TESTO SCELTO ->
Repubblica 7.6.17
Il leader laburista “svela” cosa farà il primo giorno al governo in caso di vittoria: “Permesso di residenza agli europei”
L’ottimismo di Jeremy Corbyn “Se vinco, asse con Merkel e Macron”
Enrico Franceschini
LONDRA.
«Telefonerò a Trump per rimproverarlo dei suoi tweet. Inviterò Angela
Merkel allo stadio. Chiamerò Macron per stabilire un rapporto
costruttivo sulla Brexit. E darò unilateralmente il permesso di
residenza ai 3 milioni di europei che vivono in questo paese». E questo è
solo il programma per la prima giornata da primo ministro di Jeremy
Corbyn. Immaginarla non è uno scherzo. Tra 24 ore la Gran Bretagna va
alle urne e tra 48 ore il leader laburista potrebbe entrare a Downing
Street al posto di Theresa May. Un’ipotesi che sembrava inimmaginabile
due anni or sono, quando il deputato più di sinistra del Labour diventò
capo del partito vincendo a sorpresa le primarie, ed è sembrata folle
fino a due mesi fa, quando la leader conservatrice aveva 20 punti di
vantaggio. Ma poi è cominciata la campagna elettorale, Corbyn ha fatto
comizi come una trottola, dilaga su Twitter, ottiene parità di spazi in
tv, e le distanze si sono ridotte, anche per il confronto con una
premier impacciata, fredda, a disagio tra il pubblico. Neanche due
attentati terroristici sono serviti a fermare la rimonta, anzi finora
l’hanno facilitata: May appare in difficoltà davanti all’accusa di avere
messo a repentaglio la sicurezza nazionale, riducendo di 20 mila agenti
le forze di polizia quando era ministro degli Interni. Il video di un
agente che due anni fa la ammoniva a non farlo, ritrovato dal Labour, è
un potente capo d’accusa.
Così non è stravagante che il 68enne
leader del Labour anticipi al Guardian cosa farà nel primo giorno da
premier. Innanzi tutto, pensa davvero di poterlo diventare? «Sì»,
risponde sicuro. «La reazione che vediamo in giro è incredibilmente
entusiastica. E abbiamo fatto tutto quello che era necessario per
vincere». Theresa May lo descrive come non patriottico e debole sul
terrorismo. «Parole insensate», replica lui, con la calma abituale (non
per nulla si è auto soprannominato “Mister Zen”). Si difende così:
«Voglio che il nostro Paese giochi un ruolo costruttivo nel mondo.
Voglio una società dignitosa e armoniosa in Gran Bretagna. Questo mi
renderebbe non patriottico? È un’accusa ridicola. Anzi, offensiva ».
Dunque cosa farà venerdì, se diventerà primo ministro? «Telefonerei a
Merkel e Macron per creare un clima costruttivo nella trattativa con la
Brexit. Annuncerei che i 3 milioni di europei residenti qui potranno
restare per sempre, con la speranza che Merkel faccia lo stesso con i
britannici in Germania, ma non è una questione su cui negozierei,
sarebbe una decisione unilaterale ». Con la cancelliera tedesca vorrebbe
discutere «di football e di Brexit», perciò la inviterebbe allo stadio
londinese dell’Arsenal, sua squadra del cuore, per guardare insieme una
partita. Chiamerebbe anche Donald Trump, nelle prime 24 ore a Downing
Street: innanzitutto per chiedergli di ritrattare i tweet che il
presidente americano ha scritto sul sindaco di Londra, Sadiq Khan,
attribuendogli l’intenzione di minimizzare la minaccia del terrorismo. E
poi per provare a persuaderlo di non ritirarsi dall’accordo sul clima:
«La scelta del presidente americano mi rattrista molto. Ma c’è ancora
tempo per provare a fargli cambiare idea».

LAVORO DA FARE ->
Rispondi a queste domande sull'articolo su Jeremy Corbyn:
(a) Di quanti punti era in vantaggio la leader conservatrice fino a due mesi prima?
(b) Con quale soprannome si è definito Corbyn?
(c) In quale stadio Corbyn inviterebbe Angela Merkel a vedere una partita?

DATI REGISTRATI ->
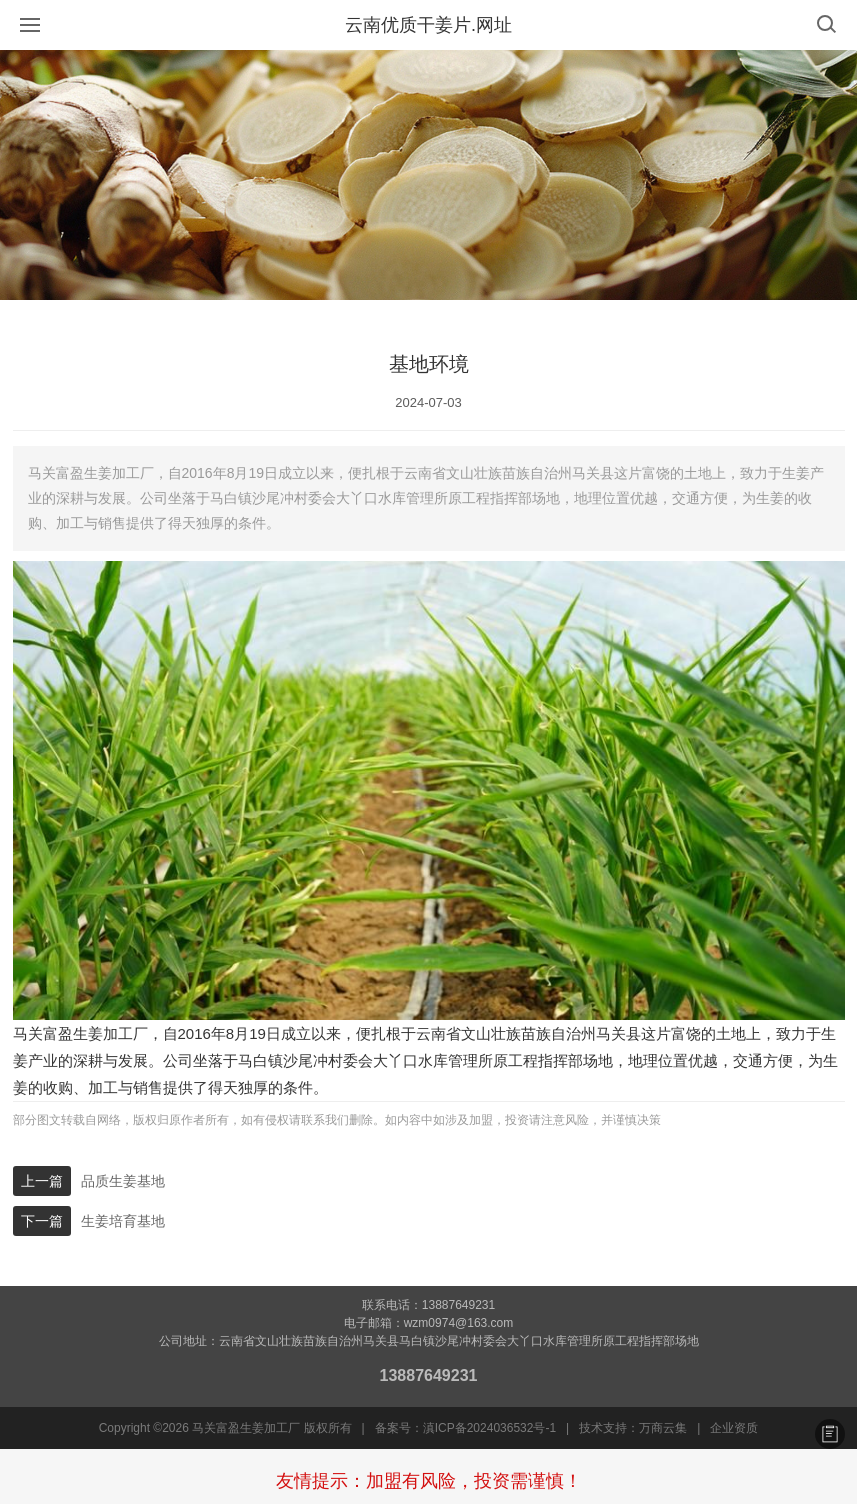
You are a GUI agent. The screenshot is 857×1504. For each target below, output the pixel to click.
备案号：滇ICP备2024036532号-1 (465, 1428)
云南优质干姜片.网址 (428, 25)
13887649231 (429, 1375)
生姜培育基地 (123, 1221)
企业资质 (734, 1428)
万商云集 (663, 1428)
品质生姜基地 (123, 1181)
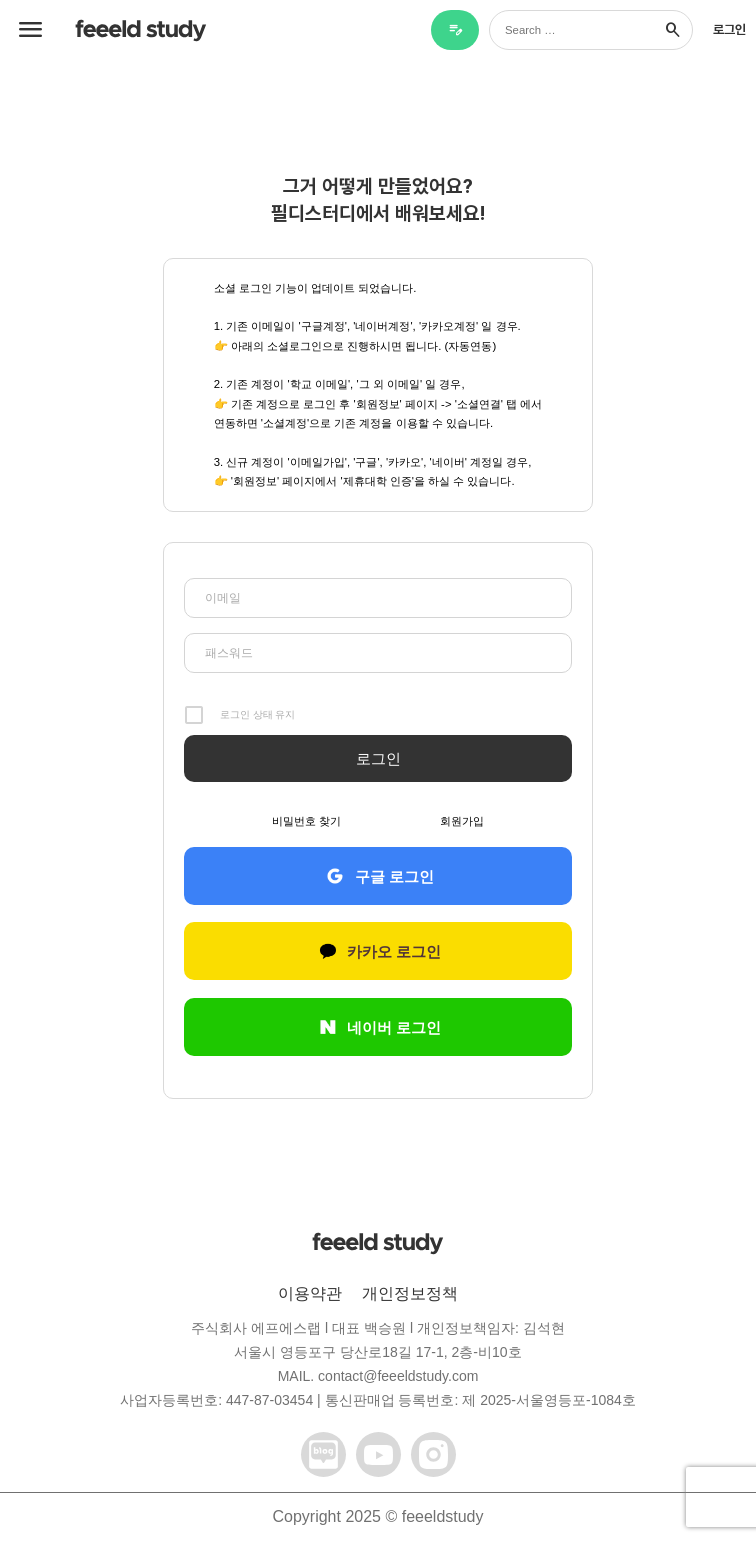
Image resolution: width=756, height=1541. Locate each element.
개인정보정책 (410, 1293)
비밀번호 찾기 (306, 821)
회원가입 (462, 821)
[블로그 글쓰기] (455, 30)
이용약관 (310, 1293)
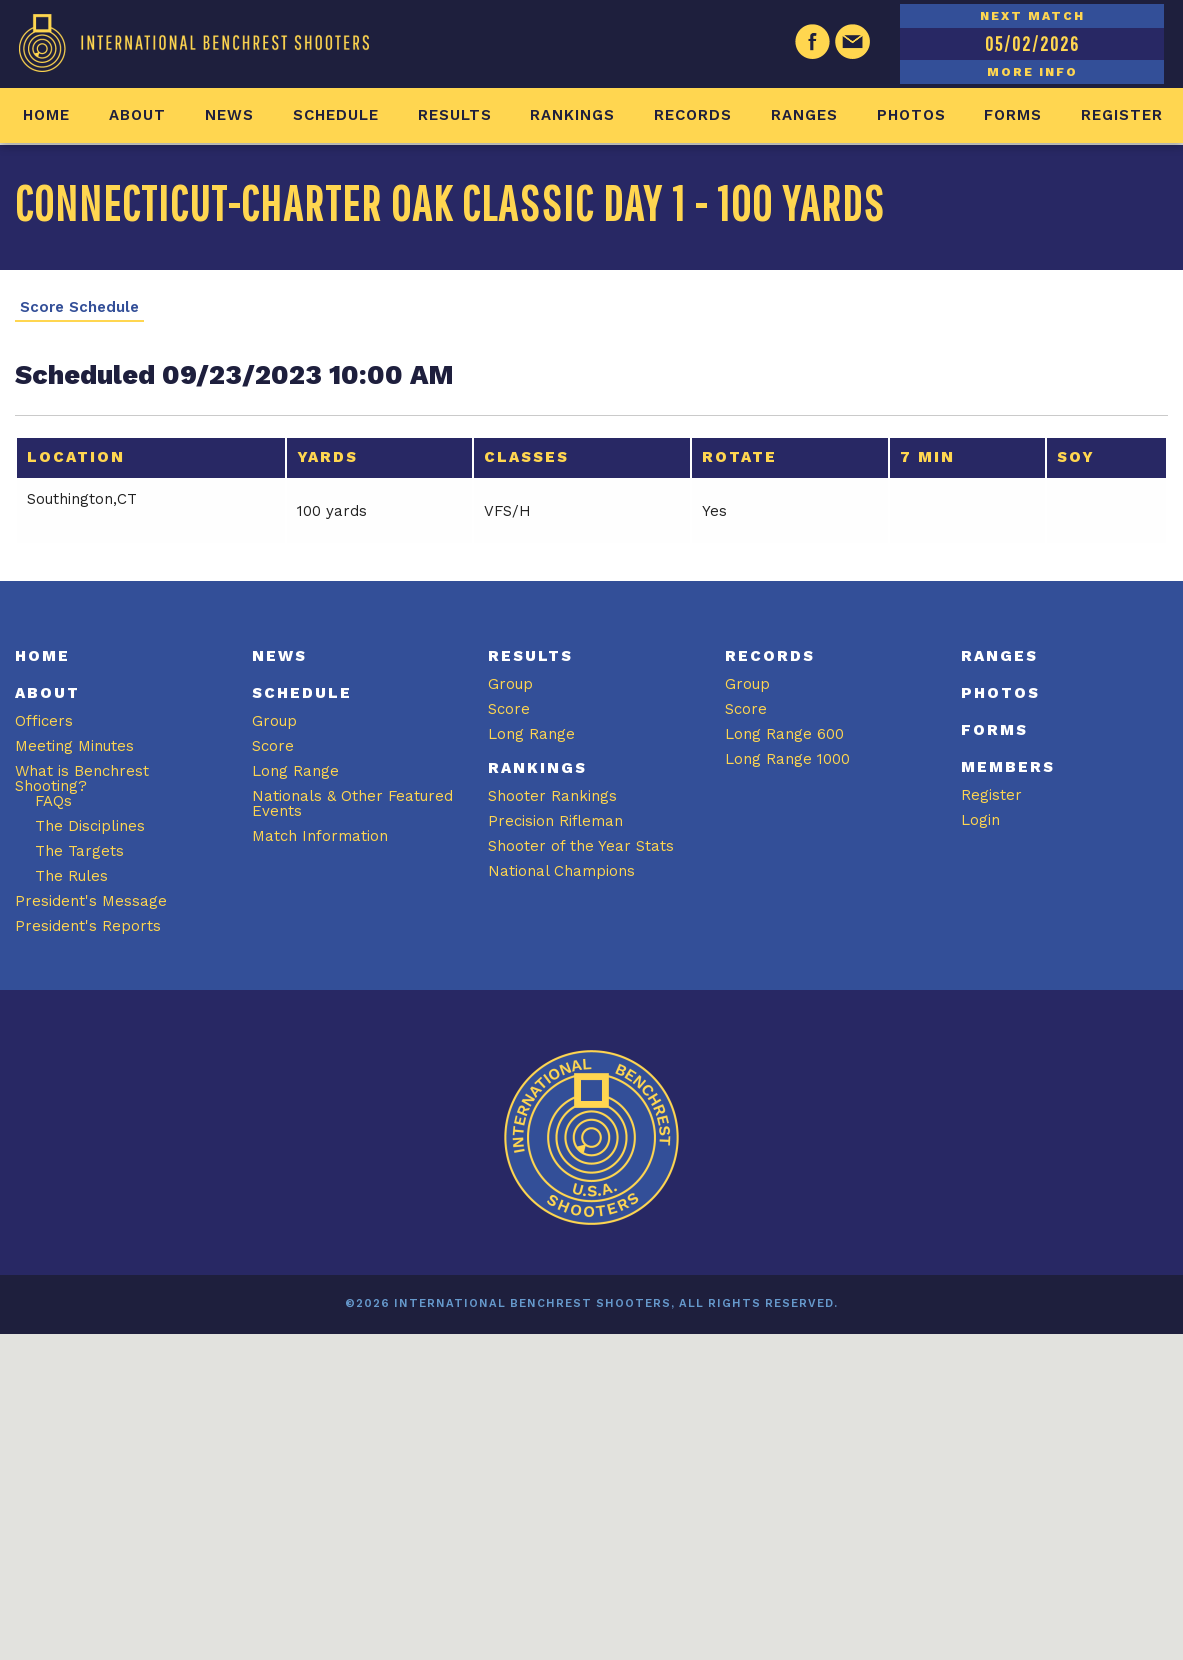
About (137, 115)
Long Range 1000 (787, 759)
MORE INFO (1032, 72)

LA RISPOSTA ->
(a) 20 punti.
(b) "Mister Zen".
(c) Lo stadio londinese dell'Arsenal.